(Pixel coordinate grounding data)
☆ ☆ ☆

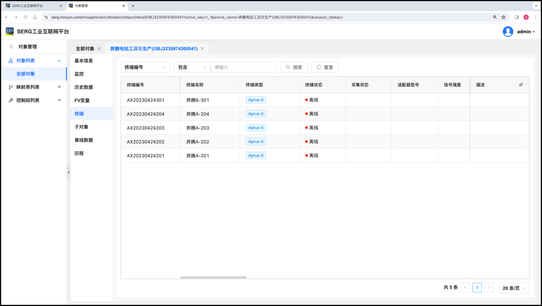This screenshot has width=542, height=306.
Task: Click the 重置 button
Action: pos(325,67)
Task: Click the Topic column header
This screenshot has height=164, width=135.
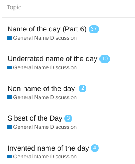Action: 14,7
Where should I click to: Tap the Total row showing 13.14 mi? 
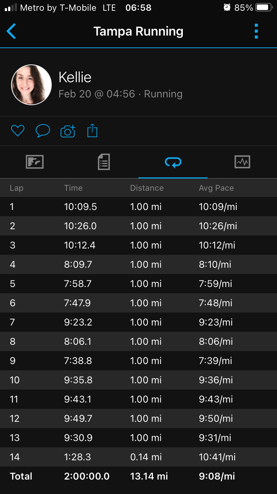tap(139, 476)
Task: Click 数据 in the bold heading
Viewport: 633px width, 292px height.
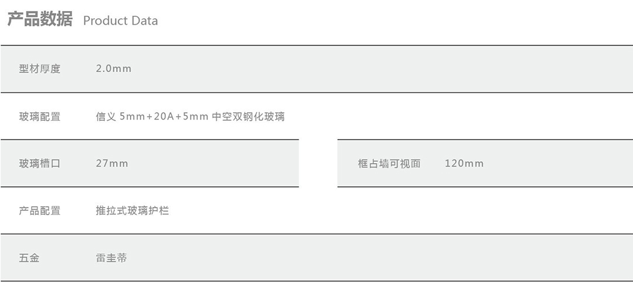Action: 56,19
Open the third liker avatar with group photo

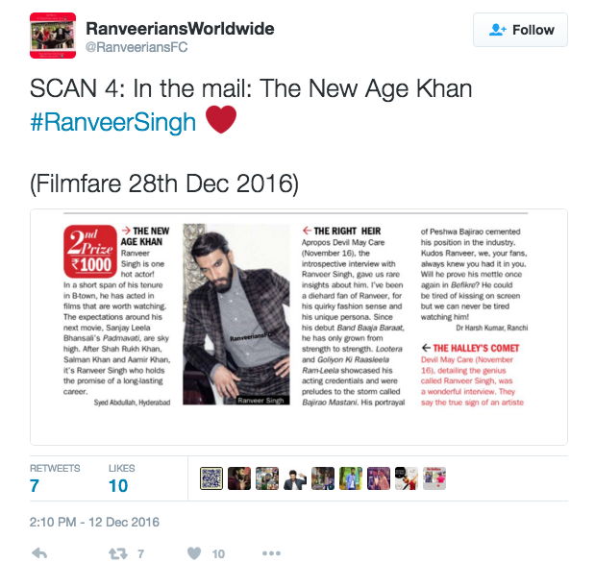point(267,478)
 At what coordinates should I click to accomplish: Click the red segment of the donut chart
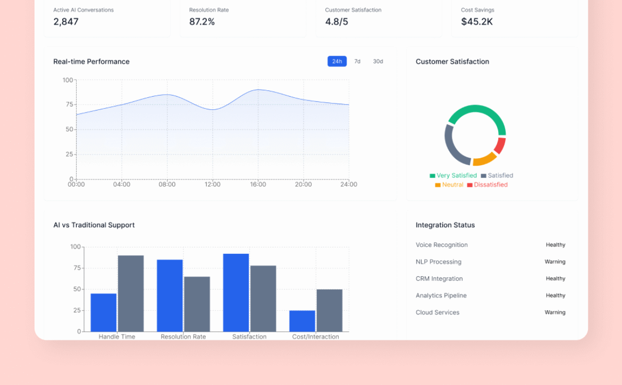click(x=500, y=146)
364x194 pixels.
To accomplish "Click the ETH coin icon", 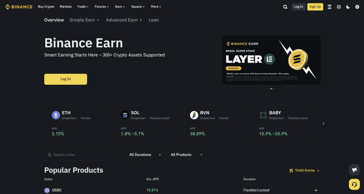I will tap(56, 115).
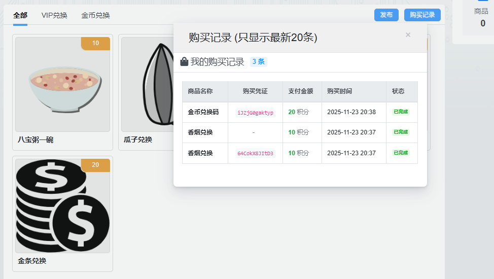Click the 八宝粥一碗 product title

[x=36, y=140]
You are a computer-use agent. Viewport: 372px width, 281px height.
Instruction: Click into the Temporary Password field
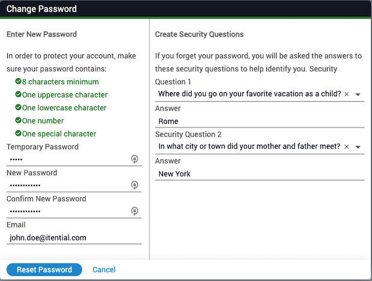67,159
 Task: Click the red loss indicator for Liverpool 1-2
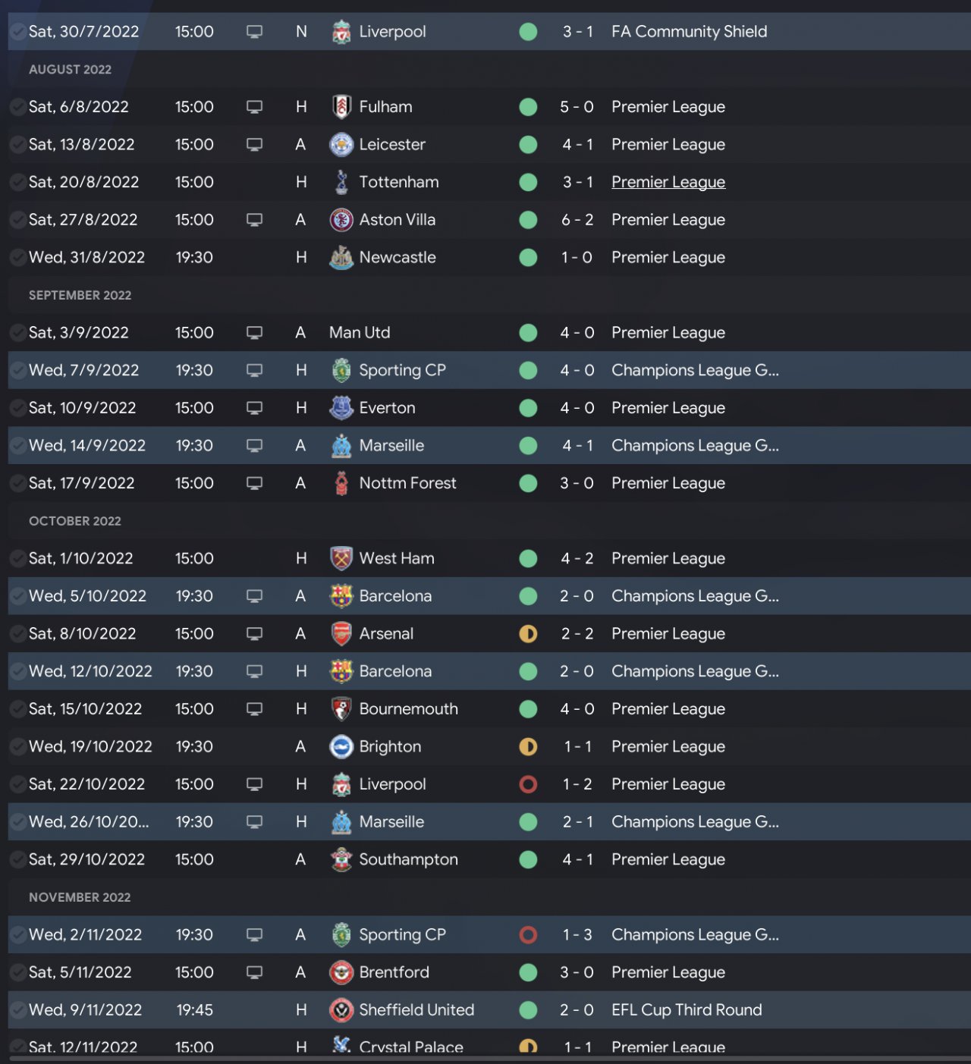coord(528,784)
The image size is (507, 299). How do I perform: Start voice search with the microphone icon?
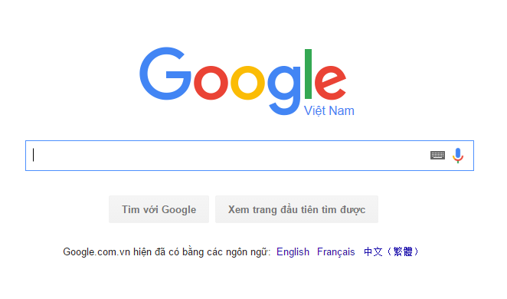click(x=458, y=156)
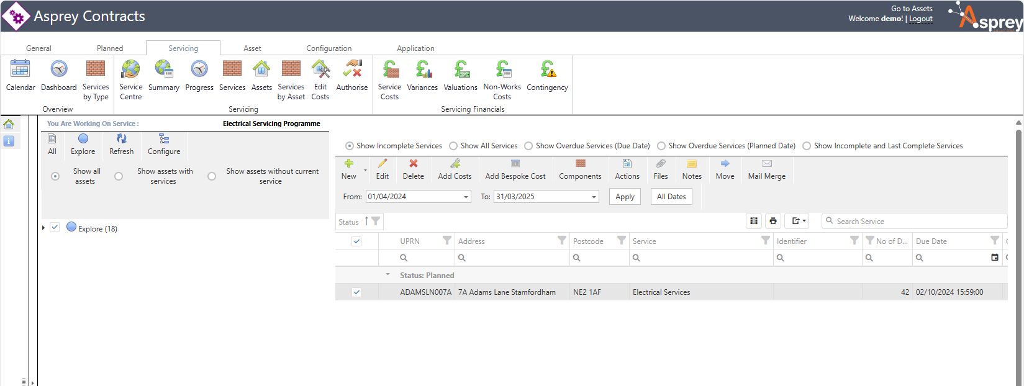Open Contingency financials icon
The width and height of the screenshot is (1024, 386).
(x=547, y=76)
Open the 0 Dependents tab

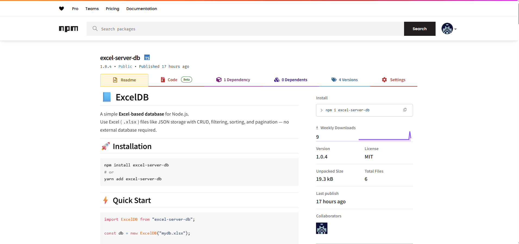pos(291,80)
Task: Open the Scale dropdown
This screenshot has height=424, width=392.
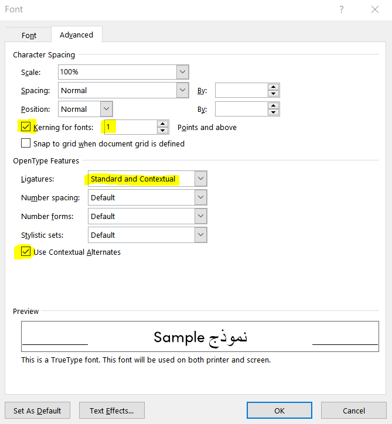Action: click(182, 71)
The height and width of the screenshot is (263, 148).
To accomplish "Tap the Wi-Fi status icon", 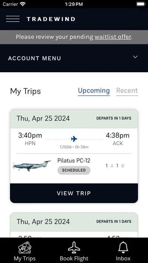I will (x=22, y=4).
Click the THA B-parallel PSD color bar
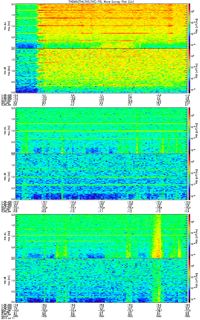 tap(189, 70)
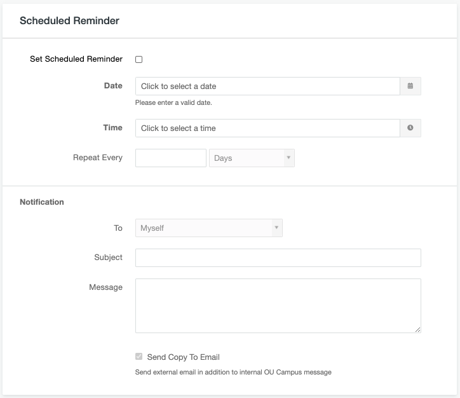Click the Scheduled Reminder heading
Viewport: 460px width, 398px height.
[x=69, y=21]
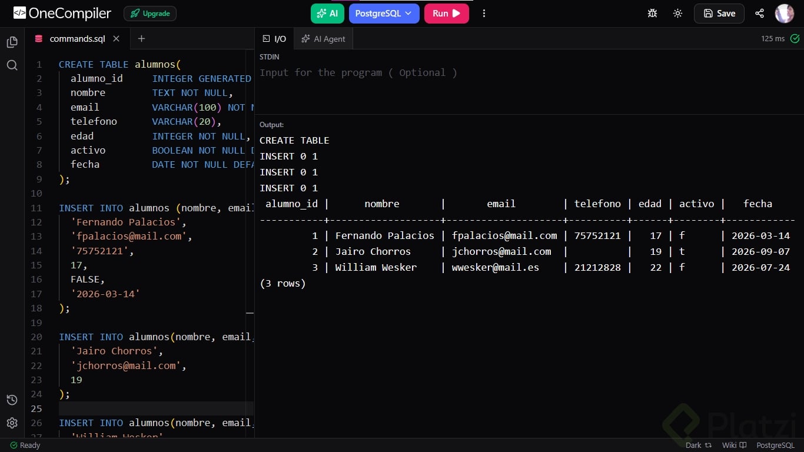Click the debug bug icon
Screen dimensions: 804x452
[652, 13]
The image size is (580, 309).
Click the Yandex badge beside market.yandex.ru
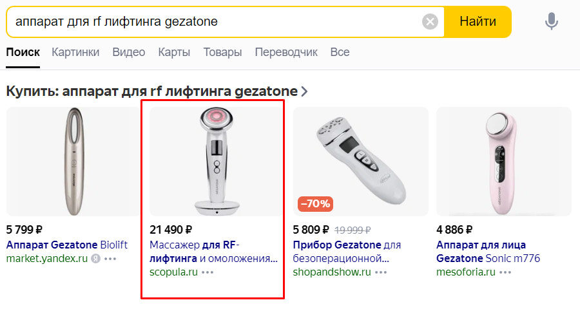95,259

☆ ☆ ☆

__Task details__: From the line containing "Click the THA B-parallel PSD color bar" to the final line above, both included, transcribe every line exactly and leave all pictures out.

__Completed exercise__:
Click the THA B-parallel PSD color bar
 tap(189, 70)
Click the Scheduled Reminder heading
Viewport: 460px width, 398px height.
[x=69, y=21]
Click the debug bug icon
Screen dimensions: 804x452
[652, 13]
The image size is (580, 309).
Click the Yandex badge beside market.yandex.ru
95,259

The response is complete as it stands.